Activity:
Once the images are set aside, print the remaining lines below exactly.

::: Data

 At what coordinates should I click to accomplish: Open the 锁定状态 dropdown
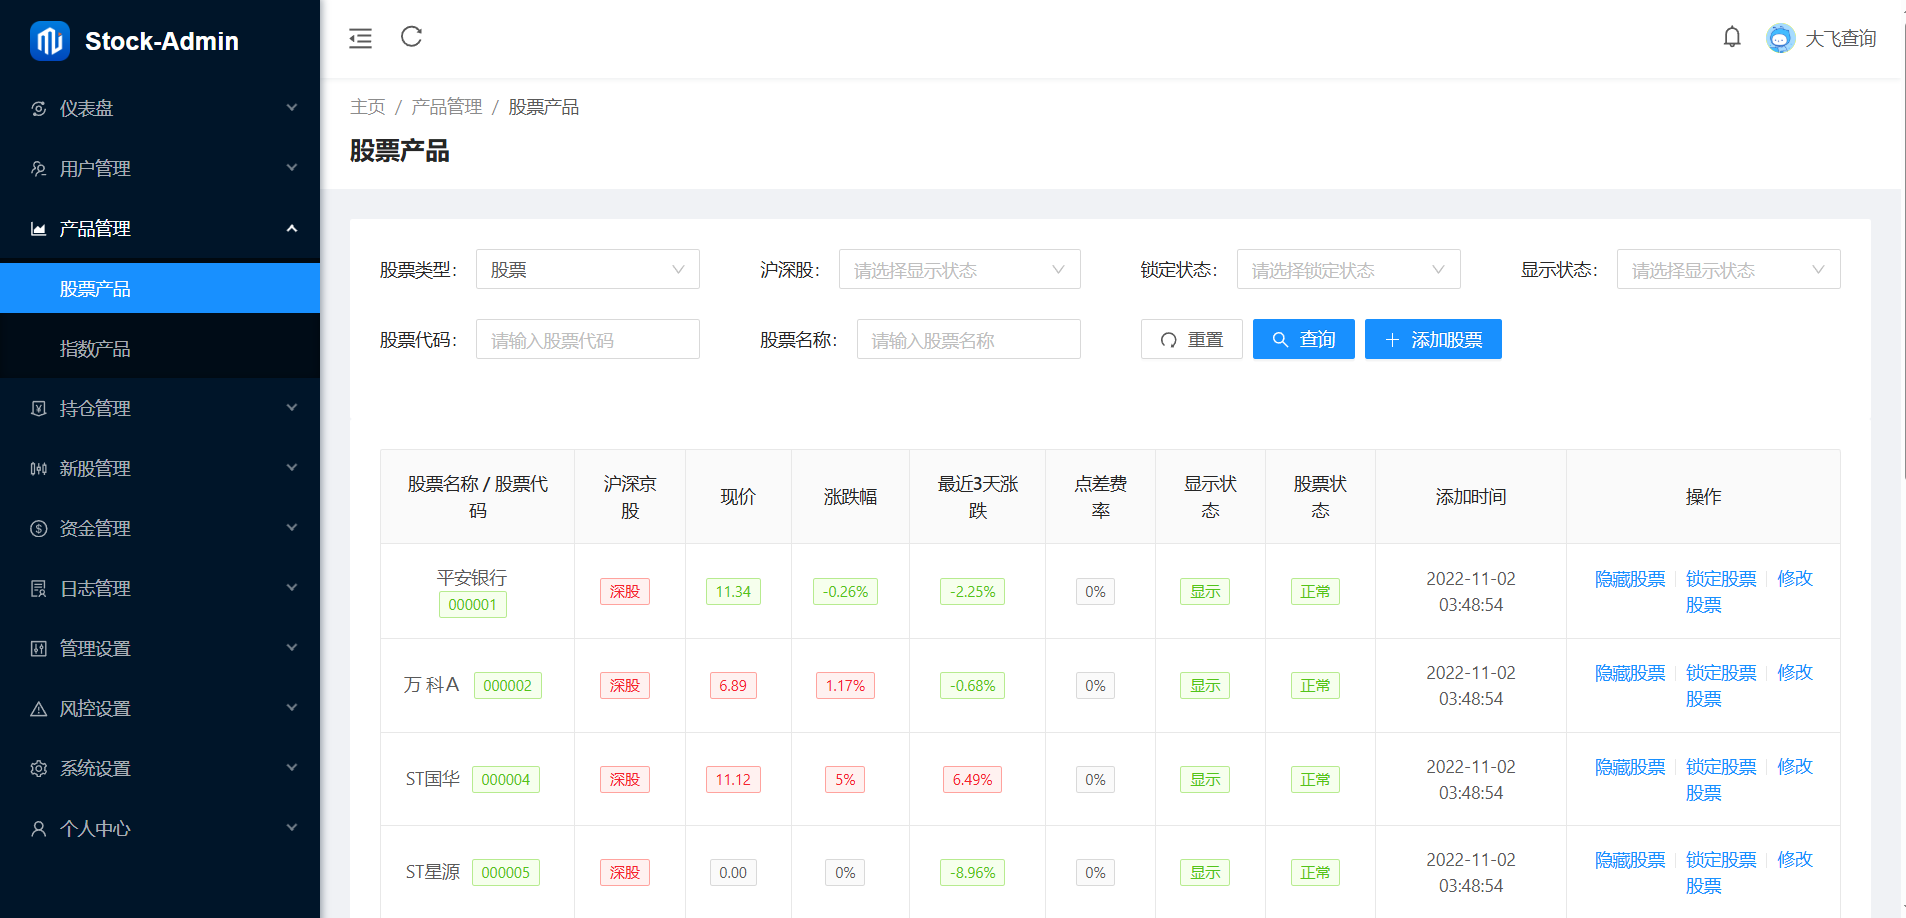pos(1347,270)
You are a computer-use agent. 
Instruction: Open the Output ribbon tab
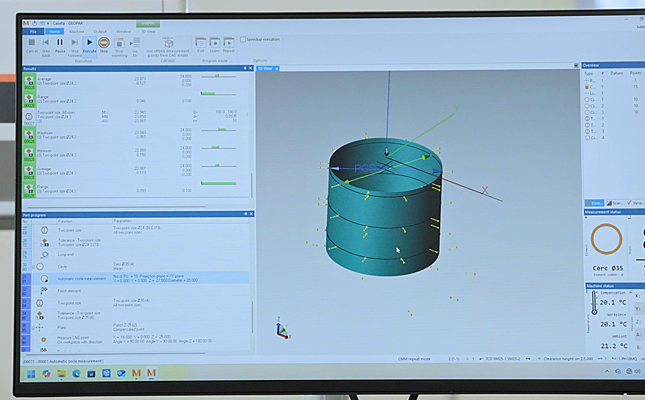point(100,31)
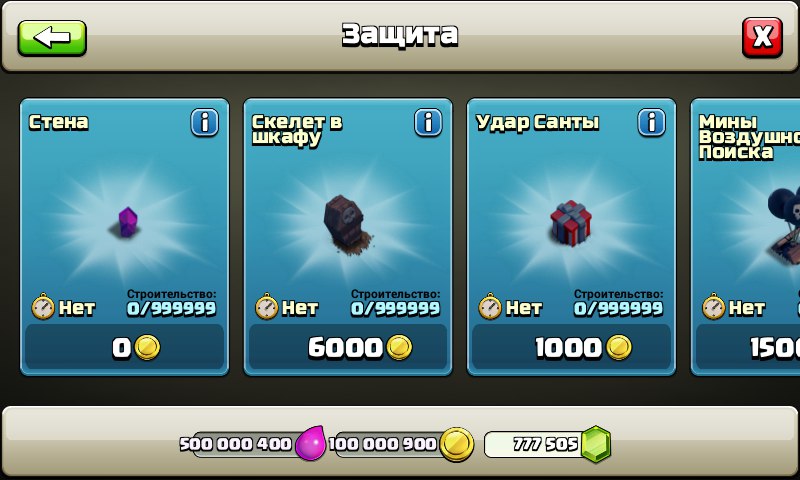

::::::

Expected output:
 At what coordinates should I click to accomplish: Open the 锁定状态 dropdown
pos(1347,270)
You are a computer-use agent. 
Instruction: Open the Output ribbon tab
point(100,31)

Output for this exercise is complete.